The idea that parents aren’t thorough in their own fire safety training doesn’t seem surprising.
“In the whole scheme of things, you get busy,” Beliveau said. “And then you forget what’s important to the community and to the lives of our kids.”
It’s with that in mind that Beliveau and Comiskey are keeping the foundation of fire safety education strong in their shared community.
“If I was a young family wanting to move into a community, I would want to know … how connected are the emergency services groups to the schools, and how well are they connected within the community,” Beliveau said.
“I can honestly tell you that, in Highgate and Swanton, we are closely connected to our school systems.”

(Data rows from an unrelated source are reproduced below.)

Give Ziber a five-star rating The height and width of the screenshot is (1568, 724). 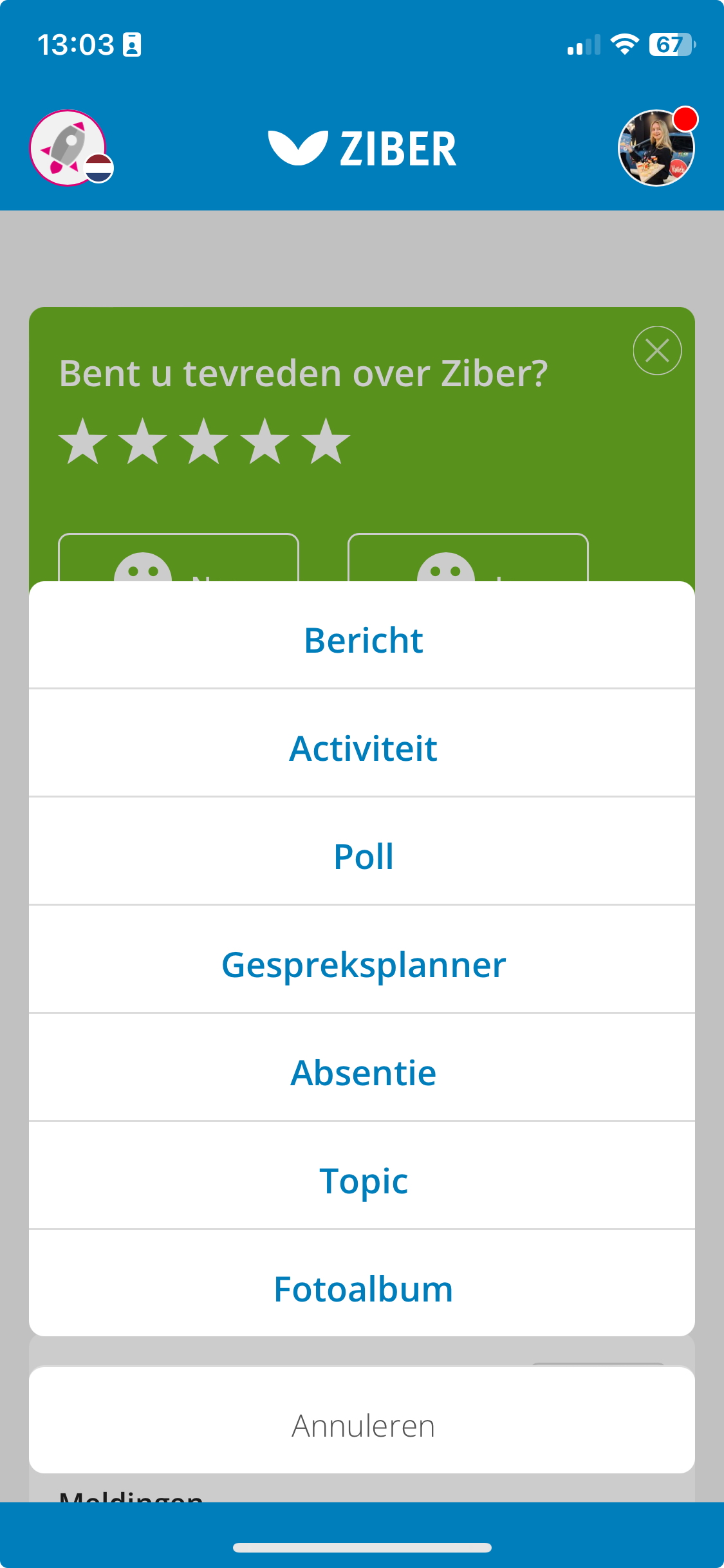[x=326, y=442]
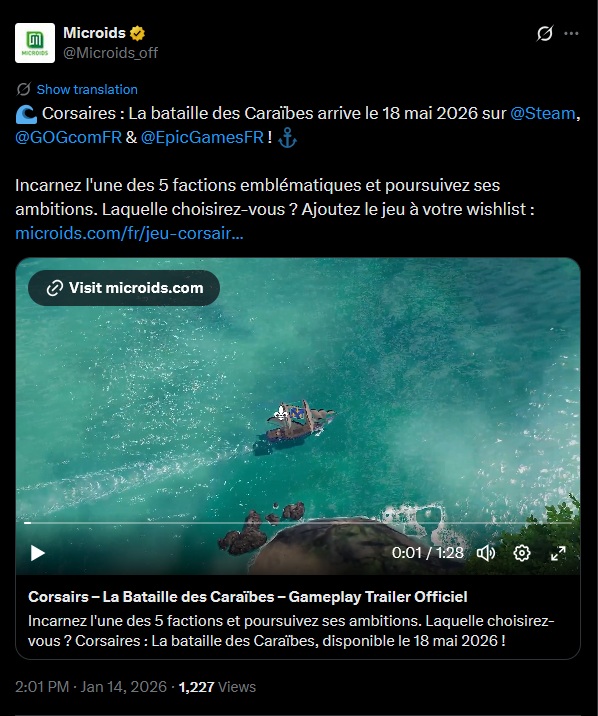Follow the microids.com/fr/jeu-corsair link
Screen dimensions: 598x716
[x=129, y=233]
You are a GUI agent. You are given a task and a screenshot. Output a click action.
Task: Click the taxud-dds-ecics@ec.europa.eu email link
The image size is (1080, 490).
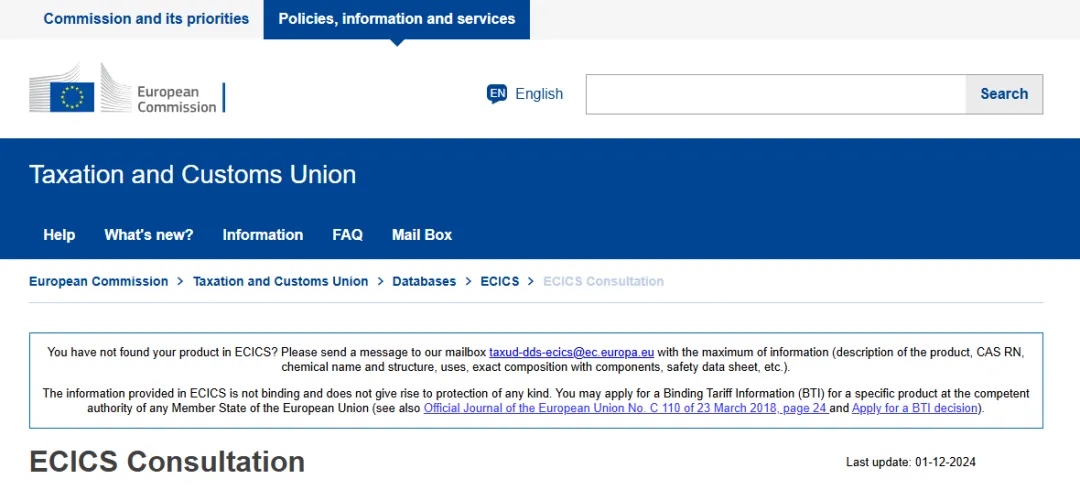571,352
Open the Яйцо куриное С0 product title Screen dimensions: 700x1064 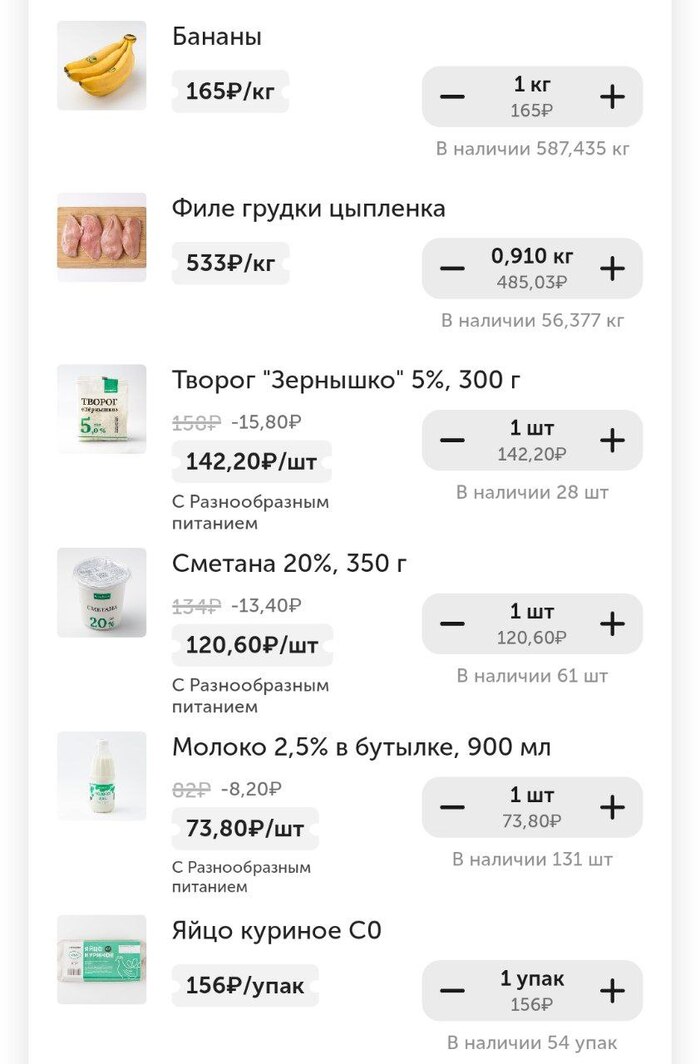(277, 931)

So close, in fact, that Beliveau said Swanton School calls him if he’s late in his annual class visits for fire safety.
“You talk to other firefighters across the state, and they say, ‘How the heck do you do that?’ I say we’ve been doing it for so long, it’s just commonplace for Swanton to have that program going on.”
Comiskey said she and Beliveau are willing to help other communities start or improve their own regular fire safety education system, based on the duo’s experiences in Swanton and Highgate.
Beliveau said Comiskey is an inspiration as he continues his own fire safety education.
“When you get old, like me, you sit there and you think where do you get your energy from,” he said. “And then Liza comes in. Her energy, and her enthusiasm in wanting to continue to do the program and improve the program that they have, it’s just like, ‘Okay. I can do this again. I can do this another year.’”
But he also said the appreciative hugs from pre-schoolers while he’s showing them his firefighting gear doesn’t hurt either.
Both Swanton and Highgate’s respective fire departments are eager to help residents improve their fire safety, including free smoke alarms and their free installation.
Contact the Swanton Village Fire Dept. at 868-3363. Contact the Highgate Volunteer Fire Dept. at 868-7722.
For the record, volunteers staff both fire departments.